I've had the last lot of Virago Thirkell reprints sitting around since November waiting to be dusted down and read, took 'Marling Hall' on holiday with me, and then thought that I really needed to read 'Cheerfulness Breaks In'. It's a source of real irritation to me that Virago chose to issue this as an ebook only. It means I've had to read it on my phone, which I don't enjoy, and makes it very hard to refer back to when I want to check something, remember it, or write about it.

On the plus side it means that it is available to read at a reasonable price. I think I can understand why Virago went down the ebook route as well. Plot wise it's not perhaps Thirkell's best, it's hard to work out/remember what's going on at times as characters from previous books pop in and out (I've not read these books in sequence, and there are so many very similar people then it gets confusing), and this as Thirkell as un PC as I've met her. There's lots of casual racism, anti Semitism, snobbery, and high Tory propaganda. Despite all of that, and maybe because of my own current mood, I found this one particularly moving and relevant.

Published in 1940, 'Cheerfulness Breaks In' starts in the summer of 1939 when it's still possible to hope that war might be averted and finishes just after Dunkirk on a shocker of a cliffhanger. In between people get married and engaged, take in evacuees, get involved with work parties and committees, watch the younger men head off into the various forces, worry about if they're doing their bit, and generally dig in for the future.

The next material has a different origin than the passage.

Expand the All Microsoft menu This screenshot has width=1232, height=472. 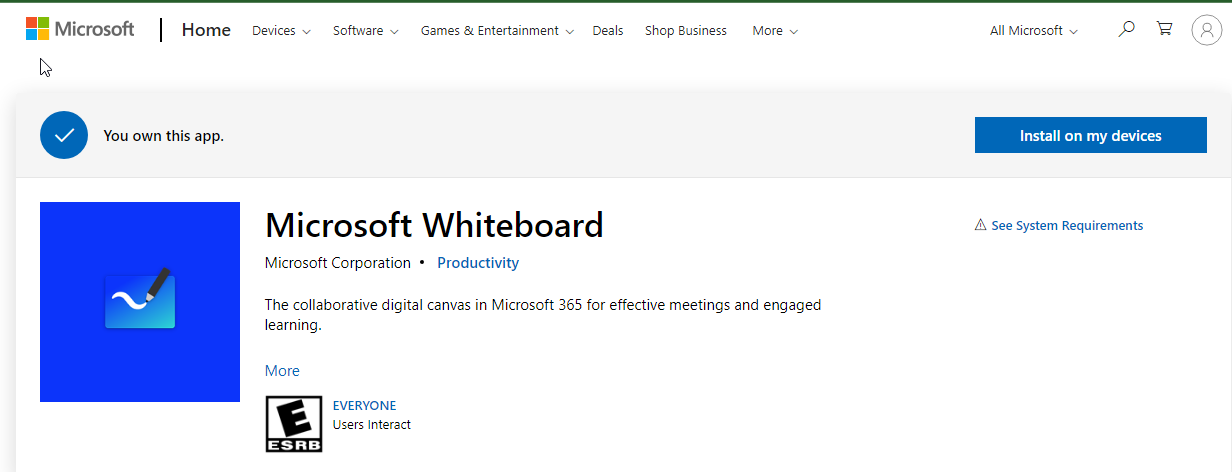(1033, 31)

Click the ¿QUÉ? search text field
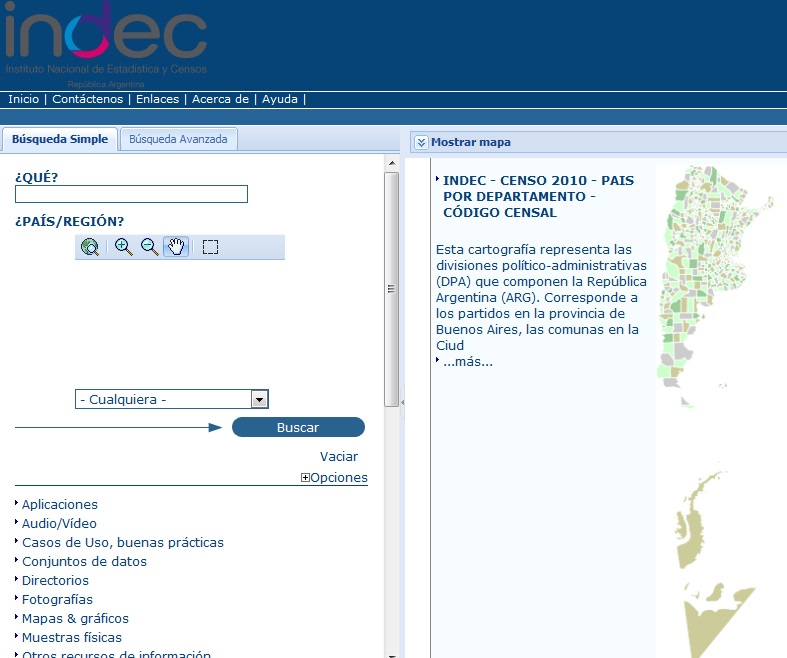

It might not be a perfect book, but it captures a moment and a mood whilst reflecting back prejudices and fears in a way that really got under my skin. Well ordered, comfortably elegant, middle class lives are about to be shattered forever and Thirkell knows it. From the older generation of characters who have fought and lost people in the previous war and are now faced with children or grandchildren facing the same destruction there's a palpable sense of distress.

Younger characters can see it as fun, apart perhaps for Lydia Keith who's time s taken up with the mundane but neccesary tasks of caring for her elderly parents, running the family estate so her father and brother can concentrate on other things, and lots of less glamorous committees and voluntary work (work that leaves her smelling of rabbit stew) at an age when she might reasonably have looked forward to parties and fun. Mostly though, it's an elegy to a world that's about to be smashed to pieces and I can't help but feel evident Thirkell's dismay regardless of how I feel about her politics or prejudices.

Her point of view may at times feel controversial by contemporary standards, but that doesn't make it any less valid, or important to remember - or even to consider.

As ever with Thirkell I know that when I come to re read (please let it be in a paper copy by then) this I'll find much more in it. I don't think I made a bad job of spotting some of her references (I got the Radcliffe Hall/Compton Mackenzie one) but there will be dozens more to spot, and plenty more to consider.

One thing I'm definitely considering after reading a couple of her book back to back is the way the title of snob is applied to her. It's in much the same way as with Georgette Heyer, and seems much more pejorative than when applied to say, Nancy Mitford (I'm going to guess that Thirkell might not have considered Mitford quite the thing). I find Thirkell both funnier and more illuminating than Mitford whose affectations can get tiresome and whose characters are hard to care about.

For rather less muddled, and better informed, thoughts on Cheerfulness Breaks In see This from Kate Macdonald.


5 comments:

  1. I agree that it is so annoying that this has only been republished as an ebook, as it is one of the war time books which I particularly enjoy. I also find the whole class and race theme uncomfortable, but it is of its time, and not quite so blatant as Mitford... I have managed to get some old copies of this book which makes the reading far more enjoyable, so here's hoping everyone can get hold of a proper copy soon! I liked this review!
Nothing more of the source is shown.